## Description of the task
The lines to retype are the one with "Click the blue Assign assets button" and all that follow it to the end of the entries below; copy them exactly and nothing else.

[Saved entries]
*** Block opens ***

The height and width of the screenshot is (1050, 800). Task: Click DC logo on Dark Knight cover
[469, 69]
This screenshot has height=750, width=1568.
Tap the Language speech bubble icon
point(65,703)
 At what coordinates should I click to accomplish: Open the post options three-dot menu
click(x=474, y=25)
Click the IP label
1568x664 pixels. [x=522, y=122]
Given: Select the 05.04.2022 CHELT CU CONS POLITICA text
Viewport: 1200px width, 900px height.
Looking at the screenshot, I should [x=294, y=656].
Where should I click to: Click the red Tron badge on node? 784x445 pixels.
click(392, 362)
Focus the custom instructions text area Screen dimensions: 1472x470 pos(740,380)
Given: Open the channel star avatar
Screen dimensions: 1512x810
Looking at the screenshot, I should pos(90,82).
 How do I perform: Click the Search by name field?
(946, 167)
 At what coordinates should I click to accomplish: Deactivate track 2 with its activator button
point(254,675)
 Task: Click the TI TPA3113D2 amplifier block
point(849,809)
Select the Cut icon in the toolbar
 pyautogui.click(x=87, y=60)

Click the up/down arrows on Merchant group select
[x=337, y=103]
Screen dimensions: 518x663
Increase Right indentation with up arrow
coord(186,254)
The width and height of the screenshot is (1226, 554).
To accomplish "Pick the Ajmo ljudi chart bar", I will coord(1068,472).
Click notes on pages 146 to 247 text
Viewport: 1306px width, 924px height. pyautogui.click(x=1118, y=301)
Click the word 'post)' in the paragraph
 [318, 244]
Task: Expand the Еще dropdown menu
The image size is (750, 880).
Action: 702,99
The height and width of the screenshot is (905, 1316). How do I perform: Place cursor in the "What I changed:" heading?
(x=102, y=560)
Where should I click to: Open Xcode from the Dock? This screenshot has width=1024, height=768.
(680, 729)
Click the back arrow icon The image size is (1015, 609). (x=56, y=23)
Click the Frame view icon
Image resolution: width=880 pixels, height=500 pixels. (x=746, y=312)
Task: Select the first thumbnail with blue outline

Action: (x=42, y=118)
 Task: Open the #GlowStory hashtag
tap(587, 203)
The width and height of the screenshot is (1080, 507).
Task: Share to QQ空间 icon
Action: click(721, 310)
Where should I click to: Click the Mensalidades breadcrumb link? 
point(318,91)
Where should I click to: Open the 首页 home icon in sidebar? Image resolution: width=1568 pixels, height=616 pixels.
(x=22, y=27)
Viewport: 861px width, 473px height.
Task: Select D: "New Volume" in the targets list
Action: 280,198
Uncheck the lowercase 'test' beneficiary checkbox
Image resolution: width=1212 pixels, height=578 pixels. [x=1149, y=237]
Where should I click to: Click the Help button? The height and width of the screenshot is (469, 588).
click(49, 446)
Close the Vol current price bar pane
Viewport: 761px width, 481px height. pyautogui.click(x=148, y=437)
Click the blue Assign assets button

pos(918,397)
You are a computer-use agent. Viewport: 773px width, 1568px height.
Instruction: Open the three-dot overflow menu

*** Block closes ***

## Task output
Click the blue Assign assets button

pos(918,397)
You are a computer-use agent. Viewport: 773px width, 1568px height.
Instruction: Open the three-dot overflow menu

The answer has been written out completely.